## Consignes:
- 1) Les affirmations suivantes concordent-elles avec l'extrait du document ? Pour chacune, répondez par oui ou par non en citant les mots décisifs de l'extrait.
(a) La personne qui écrit connaissait déjà l'histoire de Paolo et d'Angel avant de découvrir l'ouvrage.
(b) La contrée représentée se trouve au sud extrême du Chili.
(c) Le guide En quête d'un grand peut-être a été lancé lors d'une soirée en présentiel.
- 2) Quels sont tous les noms de personnes ou de personnages cités dans l'extrait du document ?

La rencontre avec cet ouvrage tient à l’intervention de Anne-Laure Bondoux lors de la soirée virtuelle de lancement du guide En quête d’un grand peut-être de Tom et Nathan Lévêque.
Tous les formats qui peuvent donner aux plus jeunes l’envie d’entrer en lecture sont les bienvenus. Et la BD ou le roman graphique en font partie.

Thierry Murat repart du texte pour y apporter son ressenti, sa lumière. Sans rien connaître de l’histoire de Paolo et d’Angel, je me suis laissée porter par l’univers graphique de cette contrée aride, presque hostile, au sud extrême du Chili.

Entre ombre et éblouissement, le décor planté par Thierry Murat saisi dès les premières planches. On suit la route de ce petit Paolo arraché à l’enfance par la brutalité d’un homme énigmatique, qui n’a pas d’autre choix que de survivre à ses côtés. Les jours ocre et terre de sienne chassent les nuits bleu ardoise.

## Données affichées:
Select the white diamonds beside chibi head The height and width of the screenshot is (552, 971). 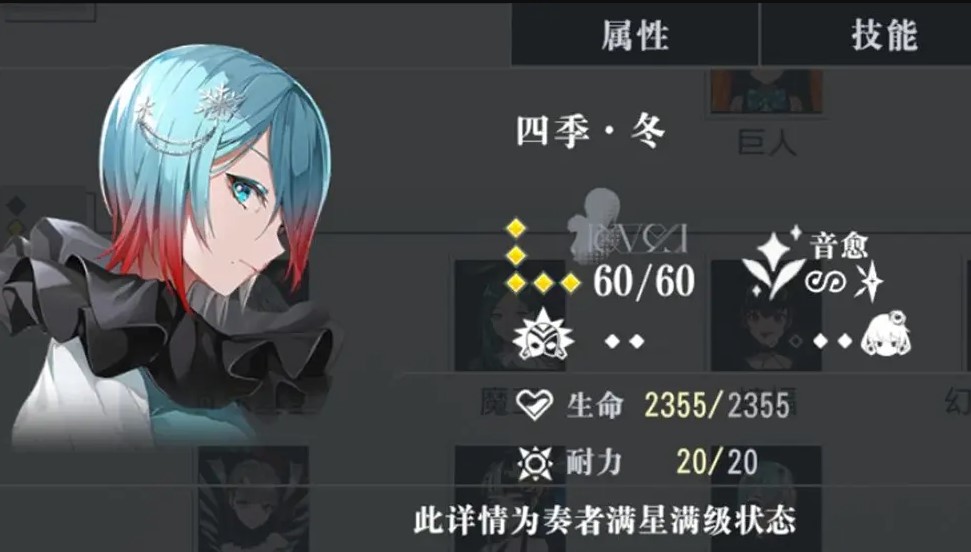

## Corrigés des exercices:
- 1)
(a) Non : « Sans rien connaître de l’histoire de Paolo et d’Angel »
(b) Oui : « cette contrée aride, presque hostile, au sud extrême du Chili »
(c) Non : « lors de la soirée virtuelle de lancement du guide En quête d’un grand peut-être »

- 2) Anne-Laure Bondoux, Tom Lévêque, Nathan Lévêque, Thierry Murat, Paolo, Angel